By a 7-2 vote, the City Council on Wednesday approved an agreement with Clark Street Holdings LLC,

to build three residential towers of 29 stories, 25 stories and 19 stories at Third and Pierce streets. Developer CA Residential plans to add 612 rental units and retail and commercial space to the area.

The developer would transfer the land to Phoenix and lease it back for up to 20 years to save money on property taxes. The controversial statewide incentive is known as a government property lease excise tax.

Councilmen Jim Waring and Sal DiCiccio voted against the proposal. No council member mentioned a recent lawsuit against Phoenix regarding use of the incentive that has stalled another high-rise project downtown.

Project includes space for artists, incubators

In addition to apartments, the developer will build 646 parking spaces and nearly 25,000 square feet of retail and mixed-use space on roughly 1.3 acres.

Three lease agreements will all include eight years without the developer paying property taxes. One tower will pay an excise tax after that. The developer will also pay $10,000 a year in lease payments to the city for each tower.

High-rise developers could not support the costly construction without help from the city, said Community and Economic Development Director Christine Mackay.

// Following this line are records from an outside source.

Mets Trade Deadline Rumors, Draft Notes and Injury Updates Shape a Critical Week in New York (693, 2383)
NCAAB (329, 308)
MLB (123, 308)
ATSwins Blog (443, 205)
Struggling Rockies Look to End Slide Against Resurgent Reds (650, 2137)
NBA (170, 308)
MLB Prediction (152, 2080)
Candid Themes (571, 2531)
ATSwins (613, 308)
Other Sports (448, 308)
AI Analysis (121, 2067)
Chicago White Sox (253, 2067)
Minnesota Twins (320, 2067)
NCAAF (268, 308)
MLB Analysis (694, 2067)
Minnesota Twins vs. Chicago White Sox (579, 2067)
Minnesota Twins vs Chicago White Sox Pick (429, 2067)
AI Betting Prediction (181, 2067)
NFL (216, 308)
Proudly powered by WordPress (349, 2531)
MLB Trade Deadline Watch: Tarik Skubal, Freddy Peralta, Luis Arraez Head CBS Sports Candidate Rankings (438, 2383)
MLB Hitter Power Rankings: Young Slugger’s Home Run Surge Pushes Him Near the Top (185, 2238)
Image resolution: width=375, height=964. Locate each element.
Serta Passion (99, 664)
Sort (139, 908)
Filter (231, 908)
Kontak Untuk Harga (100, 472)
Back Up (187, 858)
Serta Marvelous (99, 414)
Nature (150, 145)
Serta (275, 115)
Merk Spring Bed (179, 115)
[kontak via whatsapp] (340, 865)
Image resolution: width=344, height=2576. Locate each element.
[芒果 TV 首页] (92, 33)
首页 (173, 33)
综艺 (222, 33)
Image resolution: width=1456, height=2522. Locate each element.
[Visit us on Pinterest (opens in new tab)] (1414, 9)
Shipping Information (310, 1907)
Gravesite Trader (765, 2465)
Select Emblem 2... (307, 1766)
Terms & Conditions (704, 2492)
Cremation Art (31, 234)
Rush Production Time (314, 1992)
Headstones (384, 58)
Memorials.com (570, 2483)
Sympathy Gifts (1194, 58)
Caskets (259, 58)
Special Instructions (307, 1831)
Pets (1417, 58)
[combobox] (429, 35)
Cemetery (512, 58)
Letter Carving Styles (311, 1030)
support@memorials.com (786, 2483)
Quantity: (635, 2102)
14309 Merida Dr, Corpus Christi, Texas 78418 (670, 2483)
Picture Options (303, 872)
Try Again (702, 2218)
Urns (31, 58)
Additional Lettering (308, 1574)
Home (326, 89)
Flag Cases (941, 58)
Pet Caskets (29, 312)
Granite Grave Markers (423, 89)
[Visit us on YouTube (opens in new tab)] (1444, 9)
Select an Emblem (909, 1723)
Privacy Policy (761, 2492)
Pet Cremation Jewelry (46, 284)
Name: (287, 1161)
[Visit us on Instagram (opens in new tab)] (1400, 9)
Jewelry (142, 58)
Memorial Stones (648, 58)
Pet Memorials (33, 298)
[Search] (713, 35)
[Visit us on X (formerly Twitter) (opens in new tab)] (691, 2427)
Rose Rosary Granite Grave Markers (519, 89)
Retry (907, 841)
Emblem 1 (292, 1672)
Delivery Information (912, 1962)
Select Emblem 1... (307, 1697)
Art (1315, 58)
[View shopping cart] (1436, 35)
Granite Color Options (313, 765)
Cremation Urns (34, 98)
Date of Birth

Five percent of units in the project will rent as reduced-rate workforce housing, though Vice Mayor Laura Pastor said the city needs to push for more in the future. Incubators, non-profits and artists can use half of the ground-floor space without paying rent for two years.

Is tax break a giveaway?

Council members who supported the tax break said they carefully considered the proposal, which they called an asset to downtown Phoenix. Councilman Daniel Valenzuela said the economic incentive is one tool to attract development the city wants.

“I think this is going to change the Phoenix skyline now instead of 20 years from now,” he said.

But DiCiccio called the agreement a government giveaway, especially considering where else the city could spend that money.

“It is insane to give money away when you’re broke,” he said.

Also at the meeting, a lawyer representing owners of the downtown Circles building asked the council when they could get a hearing on their request for a city tax break. Negotiations stalled last year after a surprise demolition of the historic building angered community members and the city.

Councilman Michael Nowakowski said he also wanted to hear the request at a council meeting. It’s unclear if that request will move forward.